As a corollary, the type of this in a non-static member function is dependent on the cv-qualifier of said member function, decltype(this) would yield T const* if the member function were const, and T * if it weren't. Thus, the type is dependent on the context of the expression. In your example, the context has no this pointer.
To alleviate the pain of having to name the class you could add an alias for it.
class VeryVeryLongClassName
{
using self = VeryVeryLongClassName;
};
The current draft of the Standard has some conflicting information.
If a declaration declares a member function or member function template of a class X, the expression this is a prvalue of type "pointer to cv-qualifier-seq X" wherever X is the current class between the optional cv-qualifier-seq and the end of the function-definition, member-declarator, or declarator.

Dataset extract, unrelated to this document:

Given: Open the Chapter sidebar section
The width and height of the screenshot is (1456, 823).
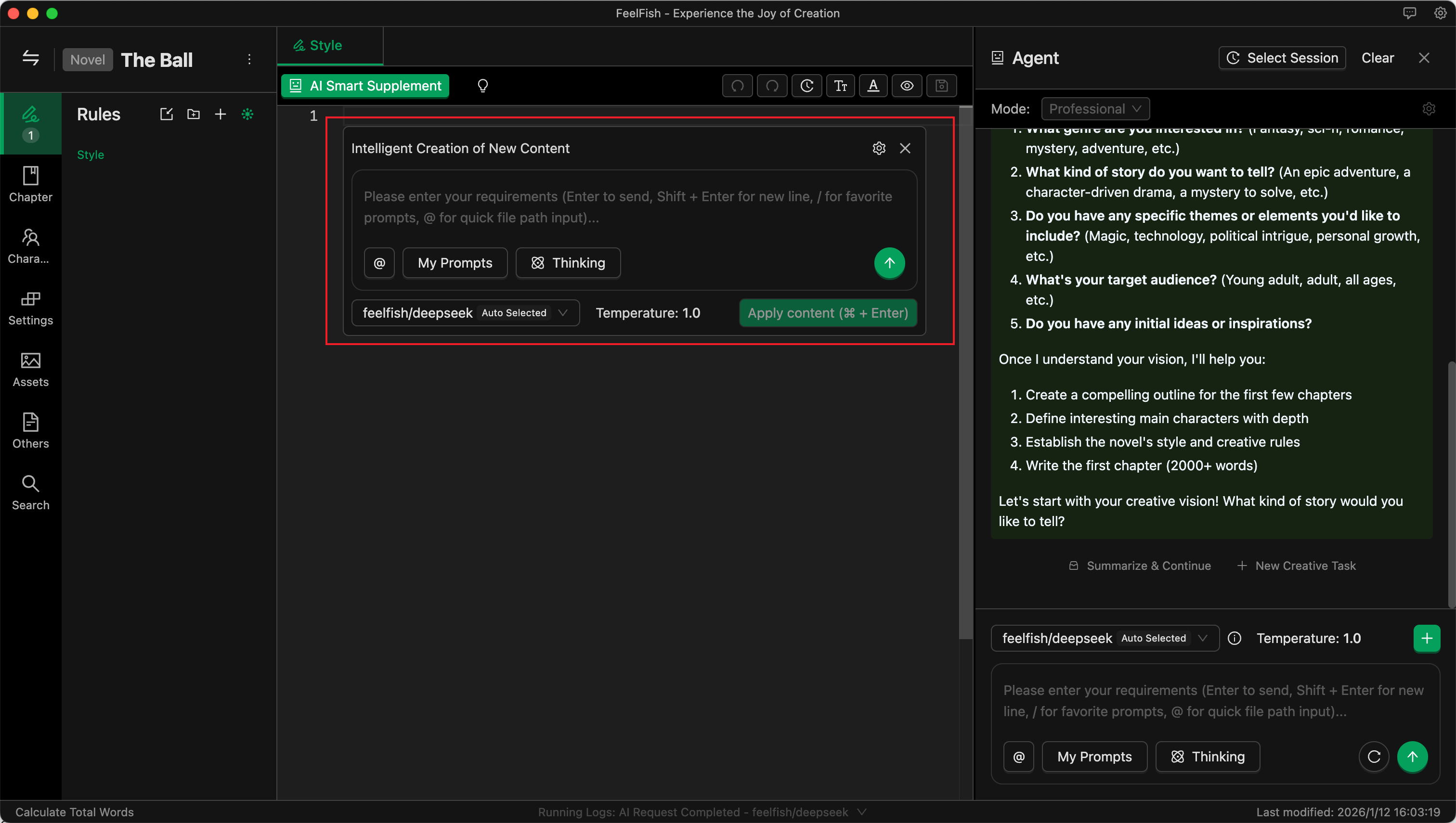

It shall not appear within the declaration of either a static member function or an explicit object member function of the current class (although its type and value category are defined within such member functions as they are within an implicit object member function).
First it prohibits the expression this in a static member function, but then it says that the type and value category of this are defined within static member functions (and it does so in a way which resolves the question of cv qualification). Which seems useless if there is no way to refer to said this to obtain its type.
A potential resolution would be for the rule to change from "shall not appear" to "shall not be evaluated", which would immediately permit it to appear in unevaluated context such as decltype and sizeof.